Nanoparticules, au féminin comme au masculin
Par MAXIME BILODEAU
8 août 2023
Photo : Istock
L’exposition aux nanoparticules peut occasionner des réponses inflammatoires nocives pour la santé, aussi bien chez l’homme que chez la femme.
Les nanotechnologies sont en plein essor, tout comme la nanotoxicologie, cette discipline qui s’intéresse à la toxicité des objets ou matériaux inférieurs à une taille de 100 nanomètres. Au Québec, on estime que des milliers de personnes sont en contact avec des nanoparticules dans le secteur industriel, mais également en recherche universitaire et publique ainsi qu’en médecine. De fait, plusieurs études rapportent d’ores et déjà des effets indésirables sur la santé découlant de l’exposition aux nanoparticules, dans un contexte de santé et sécurité du travail ou non.
En raison de leur petitesse, les nanoparticules peuvent facilement être inhalées, ce qui a le potentiel de générer de l’inflammation dans les poumons. La répétition de cette réponse biologique, par ailleurs tout à fait normale, peut s’avérer nocive ; l’inflammation chronique des voies respiratoires est associée à plusieurs maladies et désordres du système immunitaire, dont l’asthme. Des travaux récents indiquent d’autre part que les nanoparticules altèrent deux médiateurs importants des processus inflammatoires, les neutrophiles et les éosinophiles, chez l’animal.
On ignore toutefois comment la réponse inflammatoire que provoquent les nanoparticules diffère selon le sexe chez l’être humain. Cet angle mort de la recherche a des implications réelles en santé et sécurité du travail, certains types d’emplois étant encore majoritairement occupés par des hommes, d’autres par des femmes. « On fait rarement le cas des différences intersexuelles quant aux réponses immunitaires, qui sont pourtant bien réelles », souligne Denis Girard, professeur au Centre Armand-Frappier Santé Biotechnologie de l’Institut national de la recherche scientifique (INRS).
Étude exploratoire
Avec son équipe, le directeur du laboratoire de recherche en inflammation et physiologie des granulocytes a donc entrepris de combler cette lacune de la littérature scientifique. « Notre démarche est très fondamentale. Elle a pour objectif de générer des hypothèses en vue de futurs travaux sur les nanoparticules », commente le coauteur du rapport intitulé Étude visant à mieux guider l’évaluation des risques des travailleurs exposés aux nanoparticules (NP) : existe-t-il différentes propriétés inflammatoires des NP liées au sexe?, publié sur le site Web de l’IRSST.

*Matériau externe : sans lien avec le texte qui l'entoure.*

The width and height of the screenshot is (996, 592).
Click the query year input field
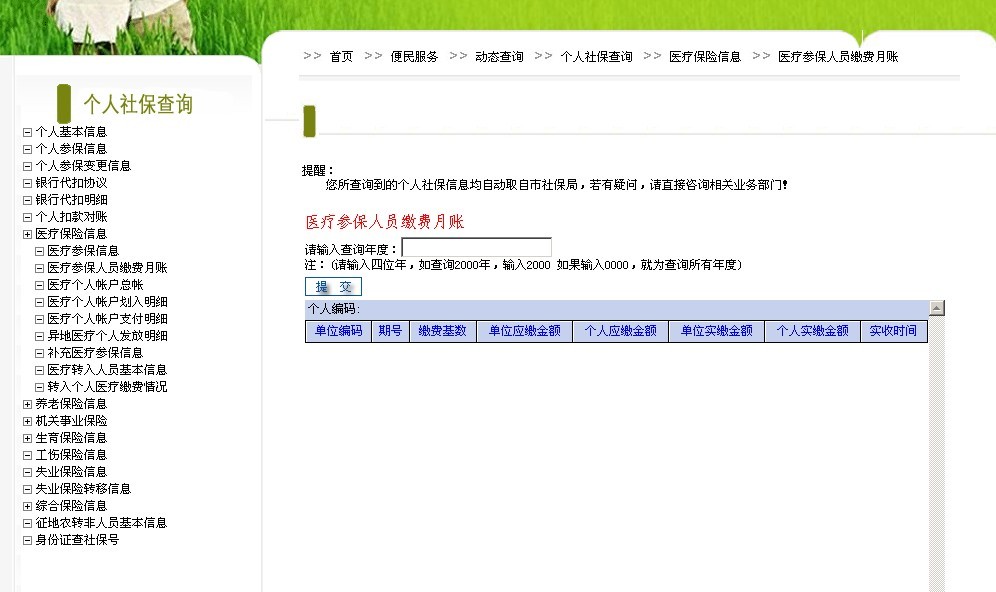477,246
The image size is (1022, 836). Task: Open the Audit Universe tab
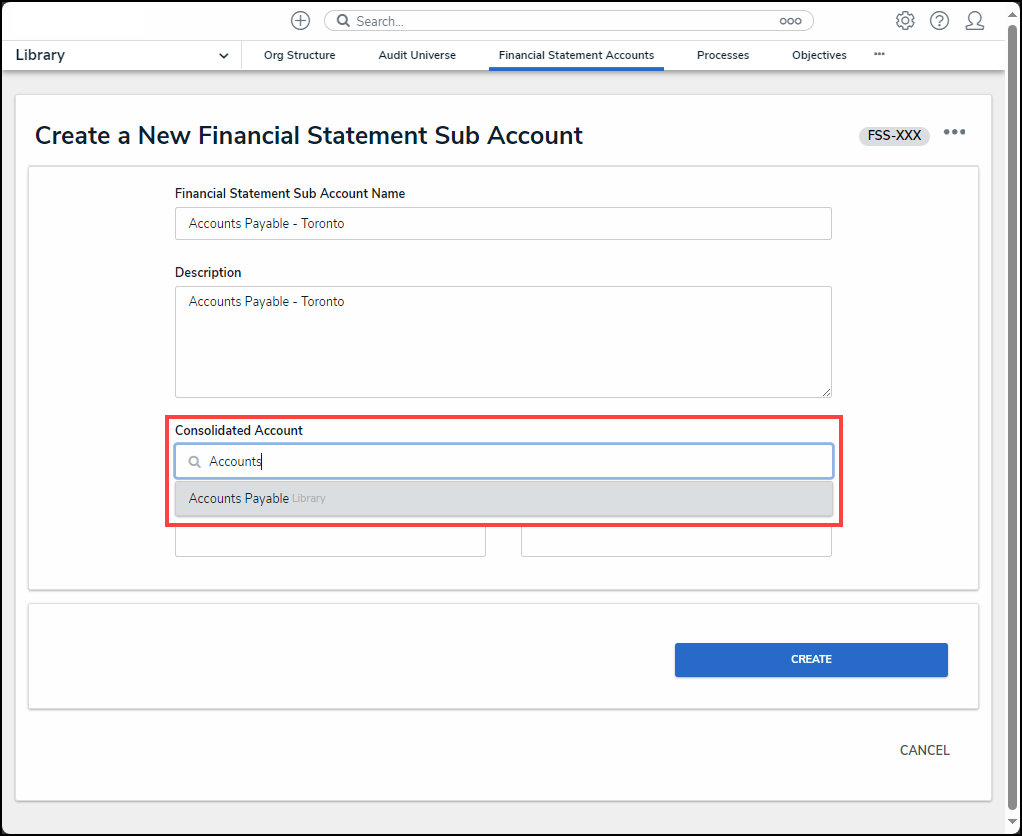[417, 55]
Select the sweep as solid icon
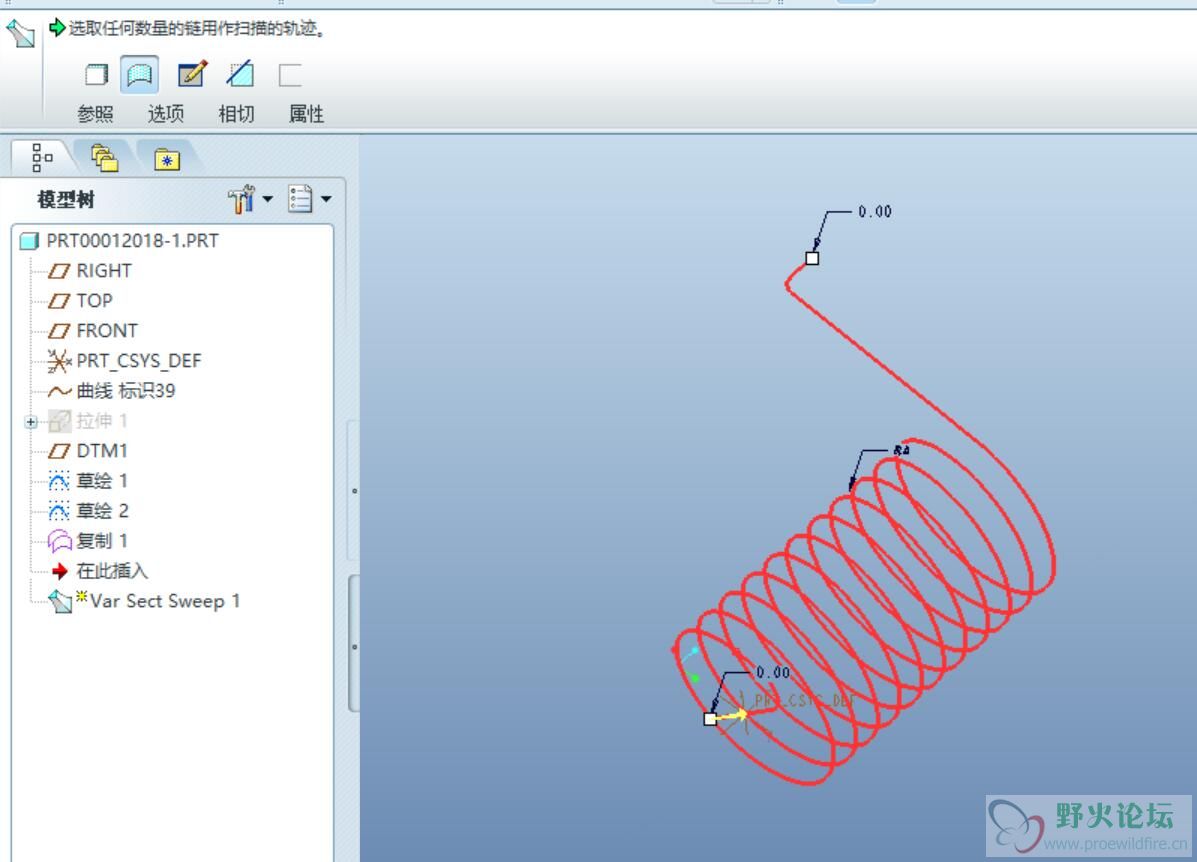 click(96, 75)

L’équipe scientifique a d’abord recruté des donneurs et donneuses en bonne santé en puisant dans une banque de près de 300 volontaires pour récolter des échantillons sanguins. Puis, elle a isolé les neutrophiles et les éosinophiles de leurs cellules sanguines pour ensuite les soumettre en laboratoire à une douzaine de nanoparticules qu’on trouve dans les milieux de travail du Québec, comme le tétroxyde de trifer (Fe3O4) et l’oxyde de zinc (ZnO). Le but était d’évaluer les capacités modulatoires de six fonctions distinctes, toutes reliées au processus inflammatoire.
Au final, il ne semble pas y avoir de différences majeures entre les hommes et les femmes quant à l’apoptose, la production de dérivés réactifs de l’oxygène, la phagocytose, la production de certaines cytokines et l’adhérence, ni quant à la migration par les neutrophiles et les éosinophiles. « De manière générale, lorsque des effets modulatoires sont observés, les nanoparticules agissent davantage sur les cellules obtenues d’échantillons sanguins féminins. Cela concorde avec la théorie ; les femmes tendent à avoir une réponse immunitaire plus forte que celle des hommes », analyse Denis Girard.
Prévenir avant tout
Malgré ses limites – l’équipe de recherche n’a par exemple pas tenu compte du cycle menstruel des participantes –, cette étude fait avancer les connaissances sur les effets des nanoparticules sur la santé. « Le recours à des cellules d’origine humaine plutôt qu’animale constitue en soi une réelle avancée, souligne le chercheur. Les fabricants qui utilisent des nanotechnologies pourraient par ailleurs prendre en compte cette réalité biologique [les différences hommes-femmes] dans le développement de leurs produits. »
Il reste cependant beaucoup de chemin à parcourir pour assurer l’utilisation réellement plus sécuritaire des nanoparticules dans les milieux de travail. « Les cas de toxicité chez l’humain attribuables aux nanoparticules de synthèse sont encore très peu documentés dans la littérature. En regard de l’engouement actuel pour les nanotechnologies, il y a cependant lieu d’être vigilant et de documenter le sujet », conclut Denis Girard, qui a bénéficié de subventions de l’IRSST pour réaliser cette recherche.